Would You Let a Friend Breastfeed Your Baby?
Breastfeeding is hard. The latching, the timing, the pain. For Lisa C. Baker at Mommyish, the only problem she had when she was breastfeeding her first child was not getting a break. Baker had plenty of milk to give and her daughter had no problem drinking it, nursing for three hours at a stretch. In fact, Baker had so much to share she did something a lot of people, doctor’s included frown upon. She breastfed someone else’s baby.
Baker found breastfeeding her voracious daughter exhausting because she never had a moment to herself. She was happy to be able to provide what her little girl needed, of course, but it was overwhelming. So much so, she dreamed of having a wet nurse, but none of her friends were interested.
At a party years later, and after having a second, less hungry baby, Baker still had an oversupply of milk. When a new mother of twins asked her to hold one of her babies she asked to put her milk supply to good use. She asked her friend if she could breastfeed the boy instead of him having to wait until his sister was done feeding. It’s not somethings doctors recommend because breastmilk is a bodily fluid that can potentially carry diseases but, she points out, “in the U.S., pregnant women are routinely tested for STDs, and a mother who’s safely breastfeeding her own baby is probably healthy enough to breastfeed another. And if the woman is a close friend who you trust to tell the truth about her own health — why not cross-nurse?”
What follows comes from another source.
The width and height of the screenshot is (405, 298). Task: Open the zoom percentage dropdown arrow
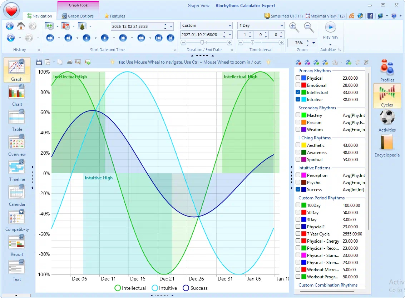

The experience was a rewarding one.
“I sat down in the rocking chair across from her and offered him my breast. Within minutes both twins were drifting to sleep, one on her breast and one on mine. His face looked strange at that angle — so different from either of my baby’s. His newborn latch, too, felt different from my son’s. But the way he relaxed against my body, curling his fingers around mine? That was exactly the same.”
But what it really comes down to for Baker is feeding babies. Feeding babies take time and that’s something all mothers need more of. She’d happily do it again.”If you’re breastfeeding a bottle-averse baby and desperate for a break, you should give me a call.”